Many in our community are asking about the future of the Peace Corps in the new political landscape. While we remain hopeful that an improved and expanded Peace Corps will be a priority of the new administration and 115th Congress, there are growing indicators of concern.
Among those concerns are indications that our nation’s International Affairs Budget (which includes Peace Corps) will be targeted for significant cuts. That’s why NPCA President & CEO Glenn Blumhorst (pictured here, second from left) and Government Affairs Officer J.M. Ascienzo went to Capitol Hill Wednesday with nearly 90 other leaders in the business and international development community as part of the US Global Leadership Coalition’s advocacy day to make the case for a sustained $60 billion for the International Affairs Budget (otherwise known as the 150 Account).

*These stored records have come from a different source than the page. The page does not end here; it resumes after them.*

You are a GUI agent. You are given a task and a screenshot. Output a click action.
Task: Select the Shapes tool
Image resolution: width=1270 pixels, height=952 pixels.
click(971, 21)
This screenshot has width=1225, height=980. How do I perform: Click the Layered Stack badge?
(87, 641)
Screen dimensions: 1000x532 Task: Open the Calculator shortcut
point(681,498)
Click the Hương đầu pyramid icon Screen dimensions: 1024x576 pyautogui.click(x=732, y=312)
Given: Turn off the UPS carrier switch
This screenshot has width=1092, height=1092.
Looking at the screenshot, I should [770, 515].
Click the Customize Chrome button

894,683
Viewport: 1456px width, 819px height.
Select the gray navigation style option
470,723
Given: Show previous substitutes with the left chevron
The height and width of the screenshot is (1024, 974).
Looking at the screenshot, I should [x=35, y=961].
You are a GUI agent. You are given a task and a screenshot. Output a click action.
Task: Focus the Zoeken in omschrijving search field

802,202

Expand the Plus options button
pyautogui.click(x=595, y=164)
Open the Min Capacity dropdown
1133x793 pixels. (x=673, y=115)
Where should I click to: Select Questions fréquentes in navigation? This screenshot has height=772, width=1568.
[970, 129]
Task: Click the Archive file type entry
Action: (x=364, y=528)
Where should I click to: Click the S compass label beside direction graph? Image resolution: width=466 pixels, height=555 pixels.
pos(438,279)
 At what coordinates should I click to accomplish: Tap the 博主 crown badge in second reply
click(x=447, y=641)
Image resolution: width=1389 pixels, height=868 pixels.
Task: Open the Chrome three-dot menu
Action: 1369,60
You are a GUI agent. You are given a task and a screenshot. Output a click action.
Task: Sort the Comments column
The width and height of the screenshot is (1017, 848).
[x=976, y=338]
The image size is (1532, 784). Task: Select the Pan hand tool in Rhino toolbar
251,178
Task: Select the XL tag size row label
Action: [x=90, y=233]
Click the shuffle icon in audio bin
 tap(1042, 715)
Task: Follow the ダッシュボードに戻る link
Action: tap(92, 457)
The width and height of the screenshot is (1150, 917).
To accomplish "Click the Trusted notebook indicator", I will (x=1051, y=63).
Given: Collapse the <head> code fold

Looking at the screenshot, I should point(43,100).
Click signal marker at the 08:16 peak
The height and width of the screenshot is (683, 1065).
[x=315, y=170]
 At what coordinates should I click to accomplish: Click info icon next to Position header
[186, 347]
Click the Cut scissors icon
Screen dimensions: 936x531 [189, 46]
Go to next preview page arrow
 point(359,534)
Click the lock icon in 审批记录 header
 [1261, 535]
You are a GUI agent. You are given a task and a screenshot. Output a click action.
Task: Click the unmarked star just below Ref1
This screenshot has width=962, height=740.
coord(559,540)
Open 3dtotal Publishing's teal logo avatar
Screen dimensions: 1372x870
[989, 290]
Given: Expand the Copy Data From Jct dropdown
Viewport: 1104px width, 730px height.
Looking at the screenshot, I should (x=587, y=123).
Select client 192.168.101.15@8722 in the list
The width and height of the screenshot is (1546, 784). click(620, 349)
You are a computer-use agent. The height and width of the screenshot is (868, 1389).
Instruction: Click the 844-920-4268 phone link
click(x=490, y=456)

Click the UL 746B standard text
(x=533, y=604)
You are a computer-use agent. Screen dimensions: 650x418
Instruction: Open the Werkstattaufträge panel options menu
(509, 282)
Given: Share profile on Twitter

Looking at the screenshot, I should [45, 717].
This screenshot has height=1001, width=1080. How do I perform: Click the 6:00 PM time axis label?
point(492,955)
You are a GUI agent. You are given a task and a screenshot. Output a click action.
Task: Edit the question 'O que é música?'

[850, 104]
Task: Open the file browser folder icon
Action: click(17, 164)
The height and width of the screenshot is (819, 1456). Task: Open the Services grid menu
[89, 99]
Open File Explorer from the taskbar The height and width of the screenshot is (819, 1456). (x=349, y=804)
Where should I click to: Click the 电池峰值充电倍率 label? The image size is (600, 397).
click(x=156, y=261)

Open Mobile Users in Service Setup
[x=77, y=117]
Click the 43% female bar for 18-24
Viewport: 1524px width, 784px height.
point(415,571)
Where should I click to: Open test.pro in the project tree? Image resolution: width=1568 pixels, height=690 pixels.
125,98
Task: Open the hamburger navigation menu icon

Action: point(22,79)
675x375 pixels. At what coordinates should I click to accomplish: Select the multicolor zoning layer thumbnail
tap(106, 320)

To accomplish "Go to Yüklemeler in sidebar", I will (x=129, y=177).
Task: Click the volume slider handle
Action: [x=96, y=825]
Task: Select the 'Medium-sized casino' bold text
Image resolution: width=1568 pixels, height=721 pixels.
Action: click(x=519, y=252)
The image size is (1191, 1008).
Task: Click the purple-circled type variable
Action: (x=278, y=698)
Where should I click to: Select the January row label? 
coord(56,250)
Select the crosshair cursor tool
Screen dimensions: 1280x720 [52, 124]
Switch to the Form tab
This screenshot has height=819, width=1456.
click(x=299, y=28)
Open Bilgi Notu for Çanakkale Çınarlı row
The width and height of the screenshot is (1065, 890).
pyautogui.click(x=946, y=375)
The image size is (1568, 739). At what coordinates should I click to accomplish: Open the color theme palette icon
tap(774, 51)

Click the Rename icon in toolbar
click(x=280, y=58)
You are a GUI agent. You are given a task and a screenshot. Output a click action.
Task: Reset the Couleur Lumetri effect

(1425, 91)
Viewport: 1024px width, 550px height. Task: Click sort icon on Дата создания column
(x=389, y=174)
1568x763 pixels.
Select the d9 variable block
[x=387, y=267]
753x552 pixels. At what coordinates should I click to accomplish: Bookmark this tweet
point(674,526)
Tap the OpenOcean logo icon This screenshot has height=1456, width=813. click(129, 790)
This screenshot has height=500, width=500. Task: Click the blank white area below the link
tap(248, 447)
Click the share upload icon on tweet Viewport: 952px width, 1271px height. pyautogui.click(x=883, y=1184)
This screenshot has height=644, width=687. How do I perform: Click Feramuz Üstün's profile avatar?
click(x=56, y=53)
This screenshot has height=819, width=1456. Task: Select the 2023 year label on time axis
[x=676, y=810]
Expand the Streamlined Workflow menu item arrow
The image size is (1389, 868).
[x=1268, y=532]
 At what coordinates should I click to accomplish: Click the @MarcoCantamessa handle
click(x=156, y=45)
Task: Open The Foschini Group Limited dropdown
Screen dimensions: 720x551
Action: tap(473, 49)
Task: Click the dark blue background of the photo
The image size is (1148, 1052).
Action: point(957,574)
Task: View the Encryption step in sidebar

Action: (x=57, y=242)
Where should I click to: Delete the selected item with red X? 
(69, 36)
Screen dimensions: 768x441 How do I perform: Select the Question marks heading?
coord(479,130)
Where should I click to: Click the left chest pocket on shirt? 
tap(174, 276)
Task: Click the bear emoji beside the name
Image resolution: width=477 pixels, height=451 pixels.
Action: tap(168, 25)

Another concern? We now enter the beginning of the budget and appropriations season for the first time in two decades without just-retired RPCV Congressman Sam Farr, our lead champion for the Peace Corps on Capitol Hill.
This is why we need a united and energized community to raise our collective voice to support Peace Corps’ $410 million appropriation, ensure the opportunity for all qualified applicants to serve, and continue to advance legislation and other initiatives to improve the Peace Corps.
Uniting and Engaging our Community in March
We have the vehicle to take action, and it is only a few weeks away: NPCA’s 13th annual National Days of Action in Support of the Peace Corps. Following immediately on the heels of our own Capitol Hill Day on March 2nd, NPCA affiliate groups and advocacy coordinators are also mobilizing activities during the first half of March right in your backyard.
Affiliate groups in Maine and Colorado, from Miami to St. Louis to Spokane, are organizing district office meetings with their lawmakers. The Phoenix RPCVs are planning an advocacy training, while the Minnesota RPCVs are combining advocacy with an evening of storytelling. Atlanta RPCVs are designing their own Day of Action postcards to send to Members of Congress, while the Kentucky RPCVs are incorporating letter writing to their lawmakers into their monthly dinner gathering.
Come together March 3 – 15 to make it unequivocally clear that our nation needs the Peace Corps now as much as any time in its 56-year history.